Mercredi, la plus haute juridiction française a examiné une affaire impliquant une femme, Julie, qui a déclaré que 22 pompiers l’avaient violée alors qu’elle avait entre 13 et 15 ans. Un tribunal inférieur a déclassé les accusations en agression sexuelle, mais ses avocats veulent qu’elles soient reclassées en viol.

En vertu de la législation française actuelle, les relations sexuelles entre un adulte et un mineur de moins de 15 ans sont criminalisées. Mais la loi prévoit la possibilité qu’une personne de moins de 15 ans soit capable de consentir à des relations sexuelles, ce qui conduit à des cas où un adulte est poursuivi pour agression sexuelle (qui entraîne une peine pouvant aller jusqu’à sept ans) plutôt que pour viol (jusqu’à 20 ans).
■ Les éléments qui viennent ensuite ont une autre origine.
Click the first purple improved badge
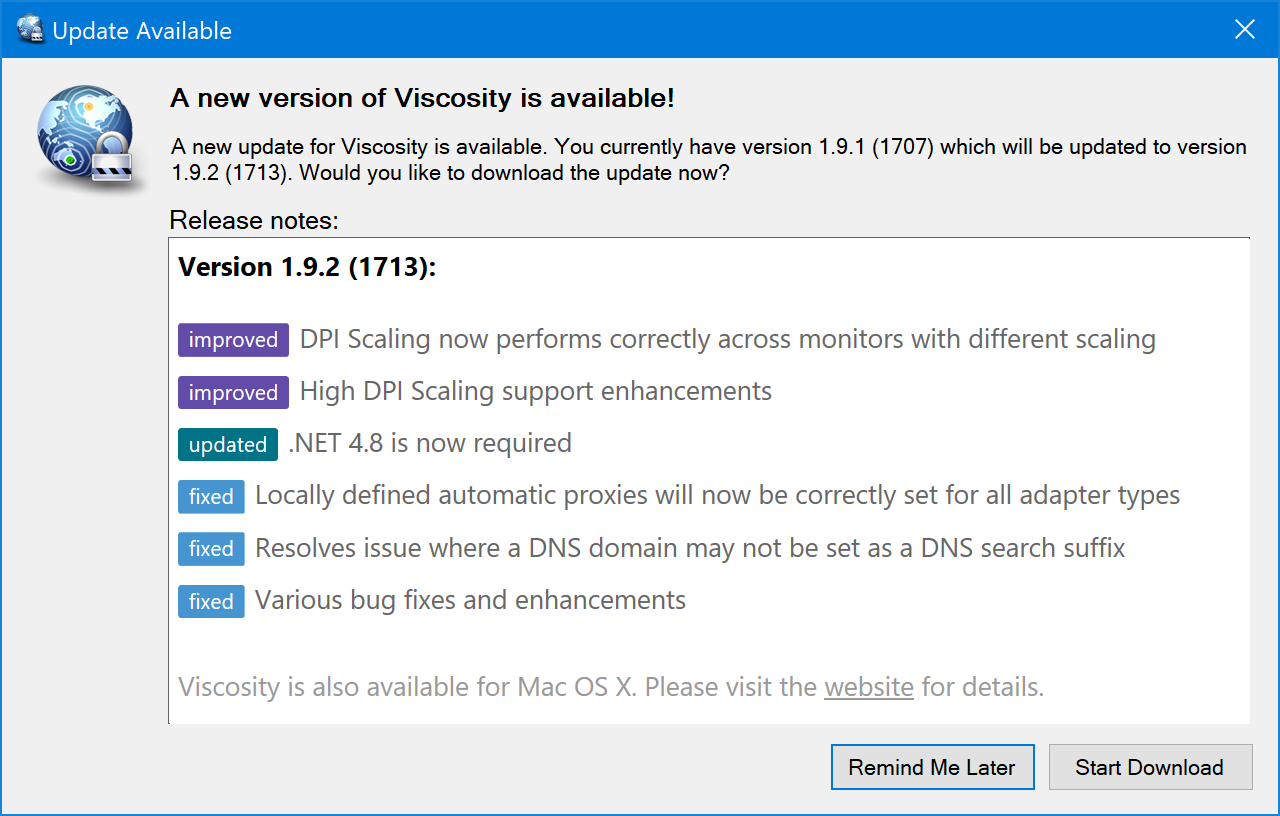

Dans l’affaire Duhamel, le procureur de Paris a ouvert une enquête sur des allégations de “viols et d’abus sexuels commis par une personne exerçant une autorité” sur un enfant, suite aux accusations portées dans un livre par sa belle-fille selon lesquelles il aurait abusé de son frère jumeau dans les années 1980, alors que les frères et sœurs étaient au début de leur adolescence.

Duhamel a démissionné de ses nombreuses fonctions professionnelles en disant qu’il était “la cible d’attaques personnelles”.

La fondation gère la prestigieuse université de Sciences Po à Paris, dont le directeur, Frédéric Mion, a démissionné cette semaine en raison des retombées de l’affaire.